→ **SOURCE MATERIAL**
* * *
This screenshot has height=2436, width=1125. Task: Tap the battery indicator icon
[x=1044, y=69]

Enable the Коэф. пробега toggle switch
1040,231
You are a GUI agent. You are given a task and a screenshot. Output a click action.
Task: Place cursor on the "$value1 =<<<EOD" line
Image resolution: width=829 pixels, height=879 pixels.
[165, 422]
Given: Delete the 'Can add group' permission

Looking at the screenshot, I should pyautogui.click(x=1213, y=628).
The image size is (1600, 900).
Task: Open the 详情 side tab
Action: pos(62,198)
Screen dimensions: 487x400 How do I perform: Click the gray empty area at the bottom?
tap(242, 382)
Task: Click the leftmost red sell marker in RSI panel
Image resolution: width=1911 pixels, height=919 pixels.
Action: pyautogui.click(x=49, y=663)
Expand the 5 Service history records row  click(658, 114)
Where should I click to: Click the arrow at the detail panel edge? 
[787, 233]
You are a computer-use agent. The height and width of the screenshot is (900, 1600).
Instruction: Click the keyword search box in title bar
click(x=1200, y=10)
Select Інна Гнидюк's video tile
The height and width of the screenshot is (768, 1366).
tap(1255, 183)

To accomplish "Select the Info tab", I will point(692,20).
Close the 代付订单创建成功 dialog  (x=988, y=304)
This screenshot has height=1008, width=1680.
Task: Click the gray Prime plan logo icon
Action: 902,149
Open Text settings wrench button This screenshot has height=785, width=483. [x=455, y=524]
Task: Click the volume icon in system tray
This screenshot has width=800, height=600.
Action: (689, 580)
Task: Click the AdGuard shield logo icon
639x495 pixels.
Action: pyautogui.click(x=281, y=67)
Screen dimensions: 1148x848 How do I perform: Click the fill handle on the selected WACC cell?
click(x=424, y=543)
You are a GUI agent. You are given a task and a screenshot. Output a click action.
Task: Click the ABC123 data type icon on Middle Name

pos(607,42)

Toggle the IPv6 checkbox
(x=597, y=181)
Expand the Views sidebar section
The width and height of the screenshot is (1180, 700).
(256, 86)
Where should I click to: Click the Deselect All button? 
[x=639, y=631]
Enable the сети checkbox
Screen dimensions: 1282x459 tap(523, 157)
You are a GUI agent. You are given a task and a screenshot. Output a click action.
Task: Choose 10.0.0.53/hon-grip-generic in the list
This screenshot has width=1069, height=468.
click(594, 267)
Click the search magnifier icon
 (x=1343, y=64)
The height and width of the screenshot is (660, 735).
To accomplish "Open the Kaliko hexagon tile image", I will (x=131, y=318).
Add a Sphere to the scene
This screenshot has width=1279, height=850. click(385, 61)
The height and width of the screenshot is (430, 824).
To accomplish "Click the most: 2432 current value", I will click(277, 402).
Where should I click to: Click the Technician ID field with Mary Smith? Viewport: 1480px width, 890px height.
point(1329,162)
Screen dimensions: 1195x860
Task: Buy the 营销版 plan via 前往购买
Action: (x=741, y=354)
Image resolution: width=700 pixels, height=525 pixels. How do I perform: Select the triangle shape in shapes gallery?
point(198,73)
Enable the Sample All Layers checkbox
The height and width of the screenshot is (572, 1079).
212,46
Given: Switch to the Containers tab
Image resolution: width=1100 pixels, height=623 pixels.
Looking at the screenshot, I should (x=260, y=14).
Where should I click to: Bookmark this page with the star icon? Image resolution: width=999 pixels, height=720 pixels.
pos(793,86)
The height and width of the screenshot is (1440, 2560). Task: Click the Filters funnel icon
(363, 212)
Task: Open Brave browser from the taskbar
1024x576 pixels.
* * *
Nothing may be left out. Retype all the entries exactly.

→ **SOLUTION FOR THIS EXERCISE**
This screenshot has height=2436, width=1125. Task: Tap the battery indicator icon
[x=1044, y=69]

Enable the Коэф. пробега toggle switch
1040,231
You are a GUI agent. You are given a task and a screenshot. Output a click action.
Task: Place cursor on the "$value1 =<<<EOD" line
Image resolution: width=829 pixels, height=879 pixels.
[165, 422]
Given: Delete the 'Can add group' permission

Looking at the screenshot, I should pyautogui.click(x=1213, y=628).
The image size is (1600, 900).
Task: Open the 详情 side tab
Action: pos(62,198)
Screen dimensions: 487x400 How do I perform: Click the gray empty area at the bottom?
tap(242, 382)
Task: Click the leftmost red sell marker in RSI panel
Image resolution: width=1911 pixels, height=919 pixels.
Action: pyautogui.click(x=49, y=663)
Expand the 5 Service history records row  click(658, 114)
Where should I click to: Click the arrow at the detail panel edge? 
[787, 233]
You are a computer-use agent. The height and width of the screenshot is (900, 1600).
Instruction: Click the keyword search box in title bar
click(x=1200, y=10)
Select Інна Гнидюк's video tile
The height and width of the screenshot is (768, 1366).
tap(1255, 183)

To accomplish "Select the Info tab", I will point(692,20).
Close the 代付订单创建成功 dialog  (x=988, y=304)
This screenshot has height=1008, width=1680.
Task: Click the gray Prime plan logo icon
Action: 902,149
Open Text settings wrench button This screenshot has height=785, width=483. [x=455, y=524]
Task: Click the volume icon in system tray
This screenshot has width=800, height=600.
Action: (689, 580)
Task: Click the AdGuard shield logo icon
639x495 pixels.
Action: pyautogui.click(x=281, y=67)
Screen dimensions: 1148x848 How do I perform: Click the fill handle on the selected WACC cell?
click(x=424, y=543)
You are a GUI agent. You are given a task and a screenshot. Output a click action.
Task: Click the ABC123 data type icon on Middle Name

pos(607,42)

Toggle the IPv6 checkbox
(x=597, y=181)
Expand the Views sidebar section
The width and height of the screenshot is (1180, 700).
(256, 86)
Where should I click to: Click the Deselect All button? 
[x=639, y=631]
Enable the сети checkbox
Screen dimensions: 1282x459 tap(523, 157)
You are a GUI agent. You are given a task and a screenshot. Output a click action.
Task: Choose 10.0.0.53/hon-grip-generic in the list
This screenshot has width=1069, height=468.
click(594, 267)
Click the search magnifier icon
 (x=1343, y=64)
The height and width of the screenshot is (660, 735).
To accomplish "Open the Kaliko hexagon tile image", I will (x=131, y=318).
Add a Sphere to the scene
This screenshot has width=1279, height=850. click(385, 61)
The height and width of the screenshot is (430, 824).
To accomplish "Click the most: 2432 current value", I will click(277, 402).
Where should I click to: Click the Technician ID field with Mary Smith? Viewport: 1480px width, 890px height.
point(1329,162)
Screen dimensions: 1195x860
Task: Buy the 营销版 plan via 前往购买
Action: (x=741, y=354)
Image resolution: width=700 pixels, height=525 pixels. How do I perform: Select the triangle shape in shapes gallery?
point(198,73)
Enable the Sample All Layers checkbox
The height and width of the screenshot is (572, 1079).
212,46
Given: Switch to the Containers tab
Image resolution: width=1100 pixels, height=623 pixels.
Looking at the screenshot, I should (x=260, y=14).
Where should I click to: Bookmark this page with the star icon? Image resolution: width=999 pixels, height=720 pixels.
pos(793,86)
The height and width of the screenshot is (1440, 2560). Task: Click the Filters funnel icon
(363, 212)
Task: Open Brave browser from the taskbar
1024x576 pixels.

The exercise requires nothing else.